Can you rewrite the stretch of the listing from the line containing "Tap the small" through the line containing "tap(106, 238)", replacing "warning triangle" with "hazard triangle" and leaving everything else unchanged?

» **EXTRACTED MATERIAL**

■ ■ ■ ■

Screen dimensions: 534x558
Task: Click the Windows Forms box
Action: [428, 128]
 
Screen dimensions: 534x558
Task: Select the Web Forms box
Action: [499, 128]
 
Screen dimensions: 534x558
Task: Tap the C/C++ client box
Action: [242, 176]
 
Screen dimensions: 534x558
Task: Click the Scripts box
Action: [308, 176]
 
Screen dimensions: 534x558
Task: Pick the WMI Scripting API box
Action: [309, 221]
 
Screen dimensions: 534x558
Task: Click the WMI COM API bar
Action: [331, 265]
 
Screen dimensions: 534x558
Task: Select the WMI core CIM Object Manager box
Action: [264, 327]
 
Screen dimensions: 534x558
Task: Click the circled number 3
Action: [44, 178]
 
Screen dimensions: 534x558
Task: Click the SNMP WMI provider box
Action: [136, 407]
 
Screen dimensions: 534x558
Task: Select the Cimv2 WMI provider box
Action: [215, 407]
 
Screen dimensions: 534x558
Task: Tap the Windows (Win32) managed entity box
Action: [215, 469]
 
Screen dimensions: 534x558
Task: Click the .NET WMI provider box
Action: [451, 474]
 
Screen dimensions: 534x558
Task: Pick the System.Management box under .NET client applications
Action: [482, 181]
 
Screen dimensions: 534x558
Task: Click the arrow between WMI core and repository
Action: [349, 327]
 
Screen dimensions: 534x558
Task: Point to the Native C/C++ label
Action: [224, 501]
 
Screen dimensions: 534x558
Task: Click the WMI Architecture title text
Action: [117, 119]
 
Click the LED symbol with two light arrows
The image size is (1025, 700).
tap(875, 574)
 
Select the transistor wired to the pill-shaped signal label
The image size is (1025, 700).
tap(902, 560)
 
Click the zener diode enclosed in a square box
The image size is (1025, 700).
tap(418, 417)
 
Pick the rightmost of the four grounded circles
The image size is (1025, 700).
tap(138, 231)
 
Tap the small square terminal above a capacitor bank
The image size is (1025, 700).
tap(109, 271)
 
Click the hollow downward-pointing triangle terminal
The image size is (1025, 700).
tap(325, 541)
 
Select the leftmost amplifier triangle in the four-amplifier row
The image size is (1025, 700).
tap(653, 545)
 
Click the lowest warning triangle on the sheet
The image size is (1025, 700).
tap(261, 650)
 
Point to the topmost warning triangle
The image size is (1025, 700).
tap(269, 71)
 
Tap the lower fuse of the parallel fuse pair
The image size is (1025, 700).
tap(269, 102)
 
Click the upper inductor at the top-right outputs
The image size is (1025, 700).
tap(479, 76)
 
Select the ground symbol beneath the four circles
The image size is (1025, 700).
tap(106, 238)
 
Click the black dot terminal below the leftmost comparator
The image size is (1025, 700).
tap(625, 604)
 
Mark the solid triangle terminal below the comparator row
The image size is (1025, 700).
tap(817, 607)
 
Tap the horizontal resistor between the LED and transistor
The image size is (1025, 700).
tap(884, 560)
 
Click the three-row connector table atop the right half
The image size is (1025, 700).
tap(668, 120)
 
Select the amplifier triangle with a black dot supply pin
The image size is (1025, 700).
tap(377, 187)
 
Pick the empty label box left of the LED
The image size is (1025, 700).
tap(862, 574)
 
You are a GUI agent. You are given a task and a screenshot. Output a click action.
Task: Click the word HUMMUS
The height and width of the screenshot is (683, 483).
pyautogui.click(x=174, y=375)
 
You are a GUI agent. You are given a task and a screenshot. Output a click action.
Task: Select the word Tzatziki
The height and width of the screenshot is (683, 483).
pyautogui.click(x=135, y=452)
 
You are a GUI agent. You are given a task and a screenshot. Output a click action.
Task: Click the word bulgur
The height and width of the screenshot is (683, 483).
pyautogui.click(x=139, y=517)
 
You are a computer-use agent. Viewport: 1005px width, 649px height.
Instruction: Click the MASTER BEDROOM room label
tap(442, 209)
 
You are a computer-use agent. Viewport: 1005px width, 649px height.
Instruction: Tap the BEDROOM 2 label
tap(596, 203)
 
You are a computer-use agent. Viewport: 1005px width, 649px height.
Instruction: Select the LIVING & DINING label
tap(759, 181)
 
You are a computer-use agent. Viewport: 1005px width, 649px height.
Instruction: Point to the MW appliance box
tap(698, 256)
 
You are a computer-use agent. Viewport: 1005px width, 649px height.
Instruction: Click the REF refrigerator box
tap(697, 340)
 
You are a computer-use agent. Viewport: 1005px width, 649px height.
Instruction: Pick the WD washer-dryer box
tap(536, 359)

■ ■ ■ ■

» **ANSWER BELOW**
Tap the small square terminal above a capacitor bank
The image size is (1025, 700).
tap(109, 271)
 
Click the hollow downward-pointing triangle terminal
The image size is (1025, 700).
tap(325, 541)
 
Select the leftmost amplifier triangle in the four-amplifier row
The image size is (1025, 700).
tap(653, 545)
 
Click the lowest hazard triangle on the sheet
The image size is (1025, 700).
tap(261, 650)
 
Point to the topmost hazard triangle
The image size is (1025, 700).
tap(269, 71)
 
Tap the lower fuse of the parallel fuse pair
The image size is (1025, 700).
tap(269, 102)
 
Click the upper inductor at the top-right outputs
The image size is (1025, 700).
tap(479, 76)
 
Select the ground symbol beneath the four circles
The image size is (1025, 700).
tap(106, 238)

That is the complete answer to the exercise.